[Short exercise]: Copy out the material word for word, from its first line through the line containing "Looking at the screenshot, I should (x=509, y=82).", with both of those lines included.

[Dataset excerpt]:
------
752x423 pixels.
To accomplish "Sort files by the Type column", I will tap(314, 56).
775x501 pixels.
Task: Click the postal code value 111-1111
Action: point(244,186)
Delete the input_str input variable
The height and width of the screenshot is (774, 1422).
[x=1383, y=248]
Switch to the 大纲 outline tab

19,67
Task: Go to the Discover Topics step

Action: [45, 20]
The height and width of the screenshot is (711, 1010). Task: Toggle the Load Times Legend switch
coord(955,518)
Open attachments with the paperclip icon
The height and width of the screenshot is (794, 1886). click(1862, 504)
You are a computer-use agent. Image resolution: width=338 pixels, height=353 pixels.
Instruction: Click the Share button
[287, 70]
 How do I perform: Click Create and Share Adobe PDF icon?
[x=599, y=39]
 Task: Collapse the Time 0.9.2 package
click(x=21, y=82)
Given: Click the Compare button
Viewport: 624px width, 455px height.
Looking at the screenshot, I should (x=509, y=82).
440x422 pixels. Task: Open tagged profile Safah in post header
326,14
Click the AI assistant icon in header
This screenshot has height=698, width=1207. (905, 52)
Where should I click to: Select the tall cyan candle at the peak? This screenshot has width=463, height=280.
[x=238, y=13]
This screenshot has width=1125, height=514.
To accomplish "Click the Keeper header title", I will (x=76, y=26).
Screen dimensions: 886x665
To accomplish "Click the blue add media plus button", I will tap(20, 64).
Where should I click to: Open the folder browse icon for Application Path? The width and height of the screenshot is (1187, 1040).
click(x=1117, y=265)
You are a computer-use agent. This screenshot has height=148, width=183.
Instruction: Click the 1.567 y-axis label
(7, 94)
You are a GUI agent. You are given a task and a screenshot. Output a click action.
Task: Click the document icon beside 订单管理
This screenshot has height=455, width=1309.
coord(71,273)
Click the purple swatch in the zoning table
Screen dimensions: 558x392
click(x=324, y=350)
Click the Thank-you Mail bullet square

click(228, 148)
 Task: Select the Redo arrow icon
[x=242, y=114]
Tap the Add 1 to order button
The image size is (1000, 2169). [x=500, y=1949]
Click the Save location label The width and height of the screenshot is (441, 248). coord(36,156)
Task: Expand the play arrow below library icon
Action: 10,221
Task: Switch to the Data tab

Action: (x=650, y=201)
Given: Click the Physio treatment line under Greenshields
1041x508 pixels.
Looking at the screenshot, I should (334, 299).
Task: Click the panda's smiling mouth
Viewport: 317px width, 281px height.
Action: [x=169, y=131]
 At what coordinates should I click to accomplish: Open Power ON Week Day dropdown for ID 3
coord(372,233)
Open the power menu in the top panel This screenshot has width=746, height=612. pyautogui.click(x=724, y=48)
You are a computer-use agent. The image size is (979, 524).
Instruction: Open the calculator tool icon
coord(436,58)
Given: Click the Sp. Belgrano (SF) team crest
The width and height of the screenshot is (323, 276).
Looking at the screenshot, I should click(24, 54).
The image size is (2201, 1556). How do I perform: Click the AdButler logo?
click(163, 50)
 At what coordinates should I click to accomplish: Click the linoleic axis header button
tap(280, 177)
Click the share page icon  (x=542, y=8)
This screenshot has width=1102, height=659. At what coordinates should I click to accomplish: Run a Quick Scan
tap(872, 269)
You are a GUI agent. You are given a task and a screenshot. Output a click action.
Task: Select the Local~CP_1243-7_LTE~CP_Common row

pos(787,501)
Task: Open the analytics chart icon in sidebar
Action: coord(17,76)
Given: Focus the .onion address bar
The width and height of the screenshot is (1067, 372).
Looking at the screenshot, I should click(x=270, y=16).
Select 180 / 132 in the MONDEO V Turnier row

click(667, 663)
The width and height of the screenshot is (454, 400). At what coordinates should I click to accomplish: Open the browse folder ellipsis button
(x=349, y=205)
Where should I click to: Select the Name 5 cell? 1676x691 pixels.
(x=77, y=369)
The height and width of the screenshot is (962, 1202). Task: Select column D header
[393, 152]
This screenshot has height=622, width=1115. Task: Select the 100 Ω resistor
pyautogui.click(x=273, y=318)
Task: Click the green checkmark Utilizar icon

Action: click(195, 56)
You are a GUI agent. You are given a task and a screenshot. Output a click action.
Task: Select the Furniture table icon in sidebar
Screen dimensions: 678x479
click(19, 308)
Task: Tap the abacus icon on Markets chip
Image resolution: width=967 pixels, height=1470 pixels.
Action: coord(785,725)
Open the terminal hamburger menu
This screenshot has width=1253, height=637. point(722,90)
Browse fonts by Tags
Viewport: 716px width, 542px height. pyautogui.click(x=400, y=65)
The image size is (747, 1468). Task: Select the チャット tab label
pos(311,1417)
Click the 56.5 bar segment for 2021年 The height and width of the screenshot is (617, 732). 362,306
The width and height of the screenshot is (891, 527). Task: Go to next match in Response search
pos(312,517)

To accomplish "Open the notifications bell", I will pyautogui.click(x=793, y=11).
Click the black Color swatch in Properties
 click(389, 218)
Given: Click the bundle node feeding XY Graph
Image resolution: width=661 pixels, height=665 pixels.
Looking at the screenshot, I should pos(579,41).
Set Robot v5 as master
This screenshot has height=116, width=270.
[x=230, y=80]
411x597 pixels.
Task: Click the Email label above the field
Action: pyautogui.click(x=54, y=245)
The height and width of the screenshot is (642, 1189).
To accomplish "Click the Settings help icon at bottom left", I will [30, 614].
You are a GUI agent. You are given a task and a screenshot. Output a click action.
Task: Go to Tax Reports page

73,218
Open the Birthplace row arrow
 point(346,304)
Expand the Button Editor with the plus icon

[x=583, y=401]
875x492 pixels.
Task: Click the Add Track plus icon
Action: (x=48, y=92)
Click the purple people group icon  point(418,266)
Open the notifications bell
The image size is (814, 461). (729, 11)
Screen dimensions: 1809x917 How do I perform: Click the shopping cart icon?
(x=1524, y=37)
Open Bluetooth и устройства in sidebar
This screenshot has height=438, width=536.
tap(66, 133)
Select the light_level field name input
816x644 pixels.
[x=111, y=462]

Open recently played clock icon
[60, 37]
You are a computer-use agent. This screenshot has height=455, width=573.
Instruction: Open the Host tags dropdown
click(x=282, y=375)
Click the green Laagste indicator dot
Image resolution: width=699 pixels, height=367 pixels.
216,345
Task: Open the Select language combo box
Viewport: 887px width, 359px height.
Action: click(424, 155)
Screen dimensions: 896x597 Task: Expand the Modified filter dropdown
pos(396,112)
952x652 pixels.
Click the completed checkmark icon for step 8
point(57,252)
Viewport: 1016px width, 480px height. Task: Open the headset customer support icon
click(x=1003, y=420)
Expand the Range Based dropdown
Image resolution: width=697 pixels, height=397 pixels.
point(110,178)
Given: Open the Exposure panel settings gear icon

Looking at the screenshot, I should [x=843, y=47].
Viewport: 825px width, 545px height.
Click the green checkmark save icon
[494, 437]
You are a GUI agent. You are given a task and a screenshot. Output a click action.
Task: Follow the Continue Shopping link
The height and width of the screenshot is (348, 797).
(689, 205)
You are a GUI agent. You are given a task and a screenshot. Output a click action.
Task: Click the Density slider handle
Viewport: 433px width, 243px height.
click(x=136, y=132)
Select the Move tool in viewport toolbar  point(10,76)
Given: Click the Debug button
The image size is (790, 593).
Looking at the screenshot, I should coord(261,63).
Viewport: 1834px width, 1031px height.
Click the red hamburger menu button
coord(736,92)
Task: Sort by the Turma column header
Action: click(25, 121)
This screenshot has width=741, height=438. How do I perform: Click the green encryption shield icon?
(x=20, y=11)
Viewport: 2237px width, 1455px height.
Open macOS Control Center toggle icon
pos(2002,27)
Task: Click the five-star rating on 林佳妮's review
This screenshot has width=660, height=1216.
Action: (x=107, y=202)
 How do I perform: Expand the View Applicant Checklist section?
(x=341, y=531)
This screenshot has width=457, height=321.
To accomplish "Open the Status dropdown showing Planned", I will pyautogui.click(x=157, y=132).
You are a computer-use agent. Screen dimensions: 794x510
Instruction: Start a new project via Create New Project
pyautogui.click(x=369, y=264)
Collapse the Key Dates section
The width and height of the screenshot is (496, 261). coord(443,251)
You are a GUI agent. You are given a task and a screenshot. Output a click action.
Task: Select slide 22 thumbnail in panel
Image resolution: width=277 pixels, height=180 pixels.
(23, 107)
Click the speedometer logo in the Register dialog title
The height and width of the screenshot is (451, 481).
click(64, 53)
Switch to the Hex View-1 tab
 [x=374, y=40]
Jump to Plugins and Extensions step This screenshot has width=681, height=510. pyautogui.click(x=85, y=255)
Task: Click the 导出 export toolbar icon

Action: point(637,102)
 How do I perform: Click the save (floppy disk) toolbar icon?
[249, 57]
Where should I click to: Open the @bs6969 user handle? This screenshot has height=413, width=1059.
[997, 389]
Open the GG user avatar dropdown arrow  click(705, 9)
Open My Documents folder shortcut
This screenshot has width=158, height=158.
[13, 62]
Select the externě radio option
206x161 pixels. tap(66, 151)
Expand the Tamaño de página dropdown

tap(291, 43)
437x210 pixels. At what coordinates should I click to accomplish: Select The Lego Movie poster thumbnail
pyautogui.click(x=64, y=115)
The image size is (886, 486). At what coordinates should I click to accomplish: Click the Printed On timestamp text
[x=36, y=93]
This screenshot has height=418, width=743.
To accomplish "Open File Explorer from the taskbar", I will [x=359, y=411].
------
[Final result]:
752x423 pixels.
To accomplish "Sort files by the Type column", I will tap(314, 56).
775x501 pixels.
Task: Click the postal code value 111-1111
Action: point(244,186)
Delete the input_str input variable
The height and width of the screenshot is (774, 1422).
[x=1383, y=248]
Switch to the 大纲 outline tab

19,67
Task: Go to the Discover Topics step

Action: [45, 20]
The height and width of the screenshot is (711, 1010). Task: Toggle the Load Times Legend switch
coord(955,518)
Open attachments with the paperclip icon
The height and width of the screenshot is (794, 1886). click(1862, 504)
You are a computer-use agent. Image resolution: width=338 pixels, height=353 pixels.
Instruction: Click the Share button
[287, 70]
 How do I perform: Click Create and Share Adobe PDF icon?
[x=599, y=39]
 Task: Collapse the Time 0.9.2 package
click(x=21, y=82)
Given: Click the Compare button
Viewport: 624px width, 455px height.
Looking at the screenshot, I should (x=509, y=82).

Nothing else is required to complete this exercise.